* [EXERCISE DATA]:
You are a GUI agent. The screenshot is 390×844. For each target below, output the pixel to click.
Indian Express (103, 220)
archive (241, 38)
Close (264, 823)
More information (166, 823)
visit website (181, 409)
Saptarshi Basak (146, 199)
* * *
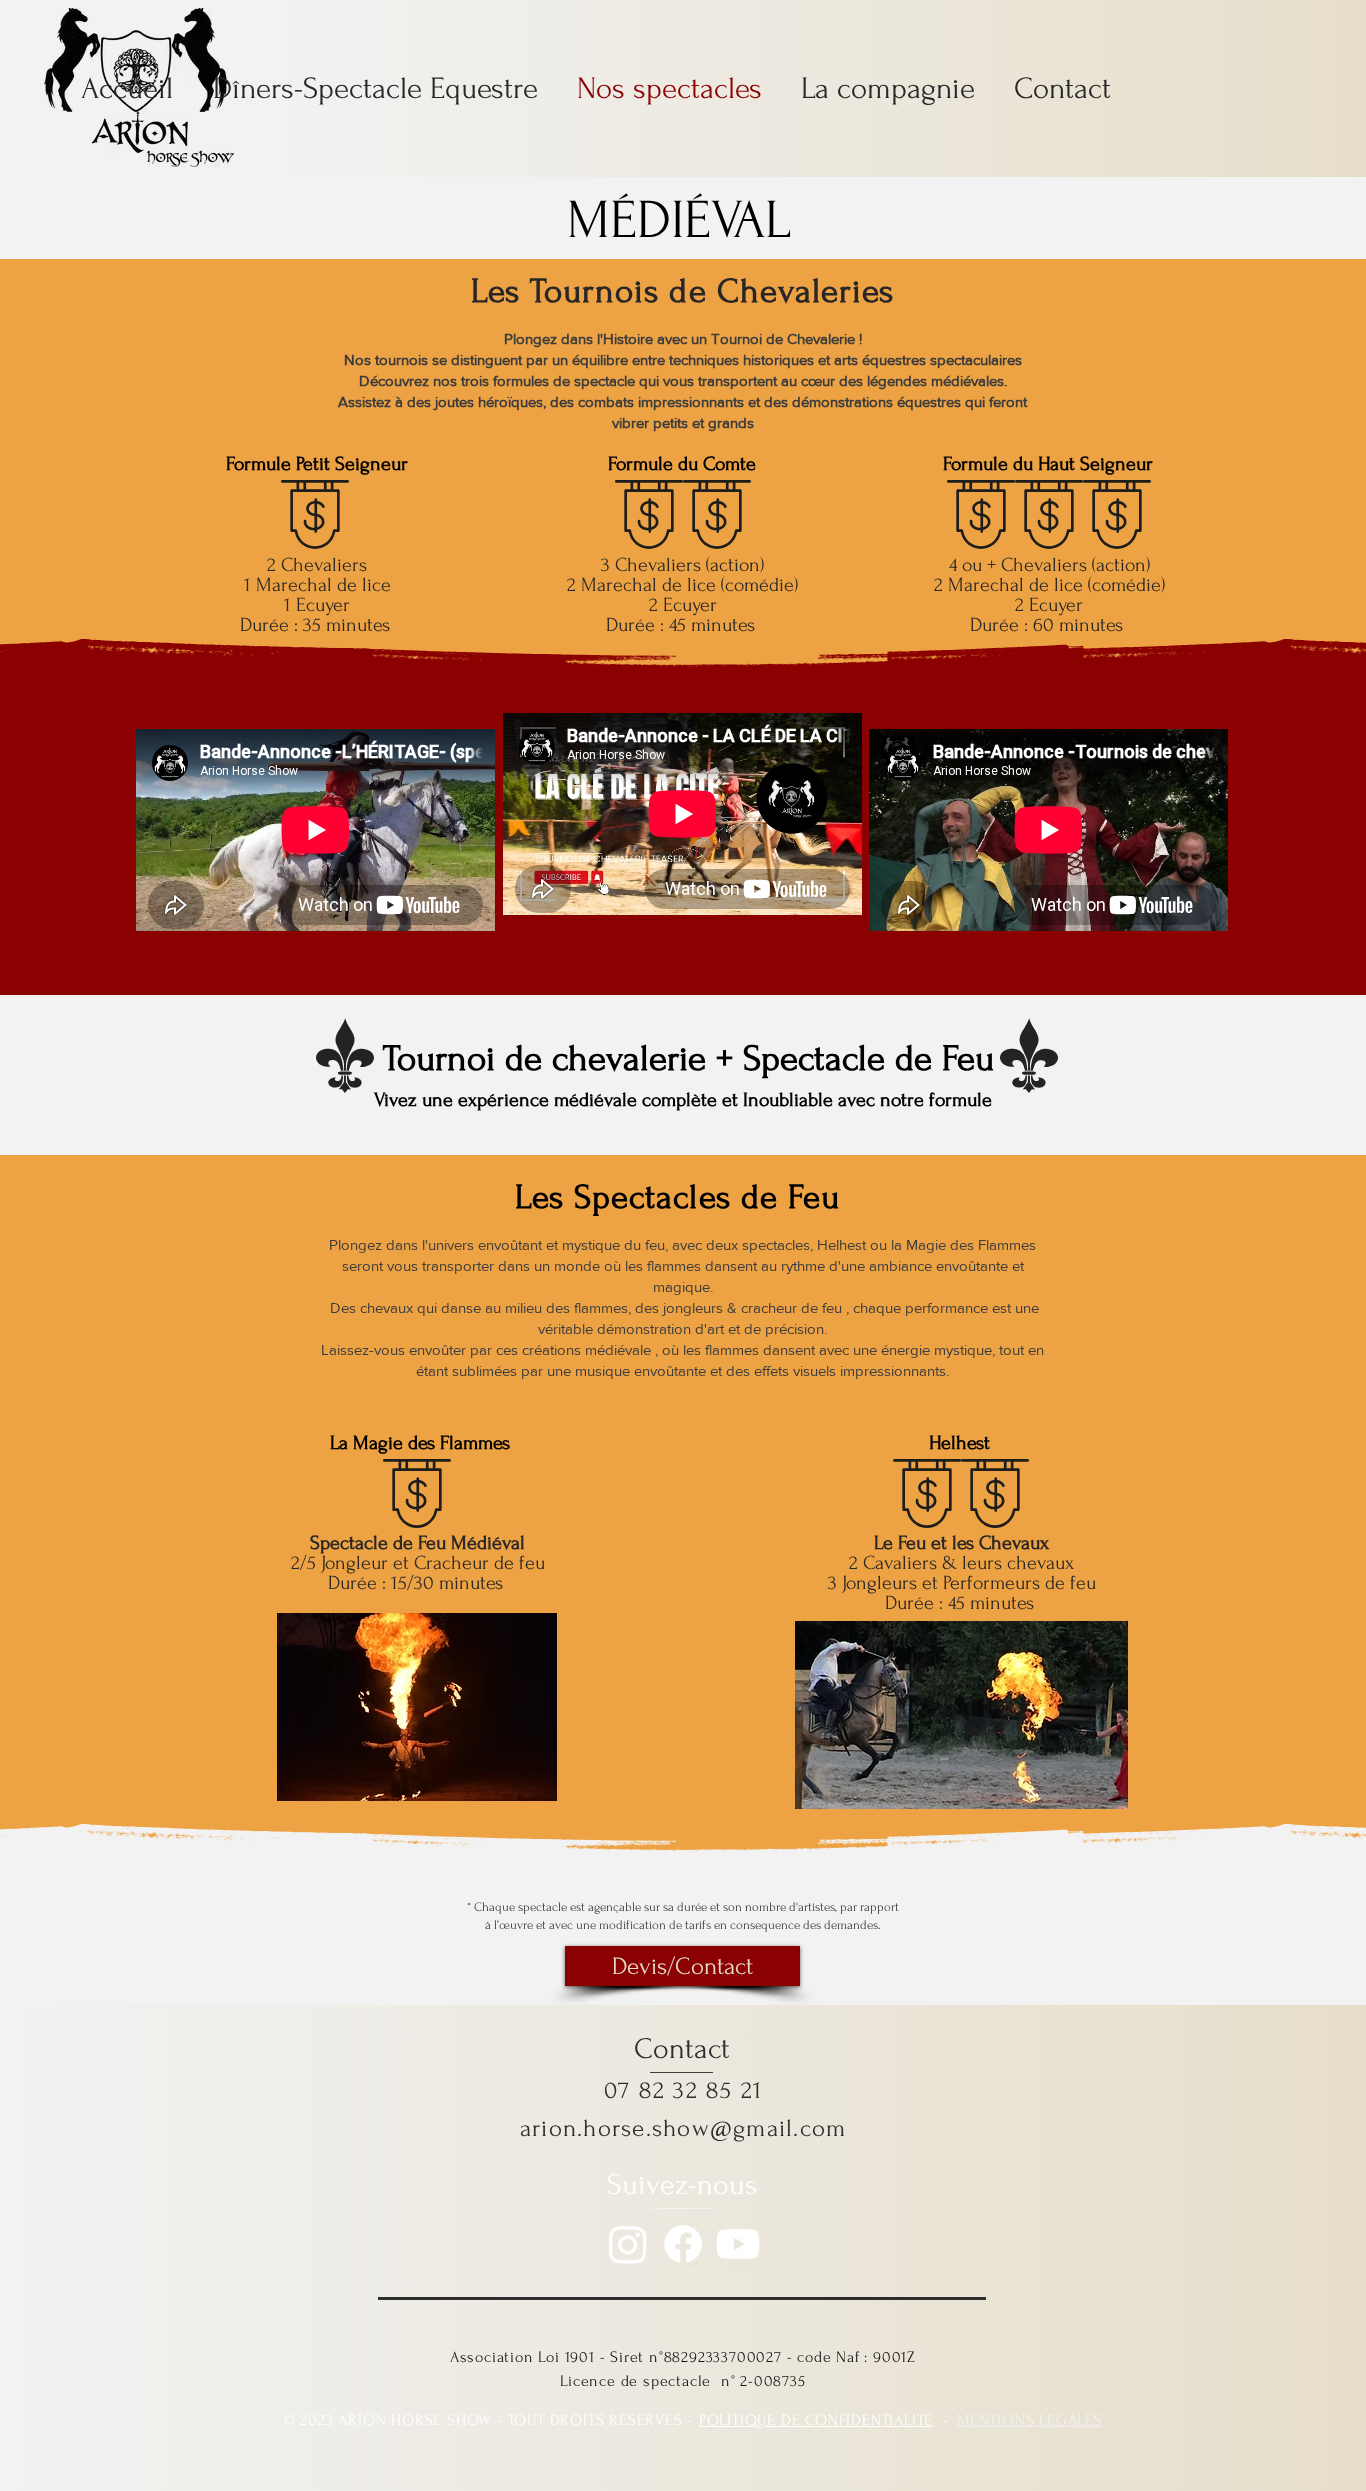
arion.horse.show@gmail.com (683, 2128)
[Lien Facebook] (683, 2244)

* [WHAT THE EXERCISE ASKS]:
Using the entries above, give back exactly the line containing "You are a GUI", the line containing "Saptarshi Basak (146, 199)", and every line between them, and nothing else.

* [TASK RESPONSE]:
You are a GUI agent. The screenshot is 390×844. For each target below, output the pixel to click.
Indian Express (103, 220)
archive (241, 38)
Close (264, 823)
More information (166, 823)
visit website (181, 409)
Saptarshi Basak (146, 199)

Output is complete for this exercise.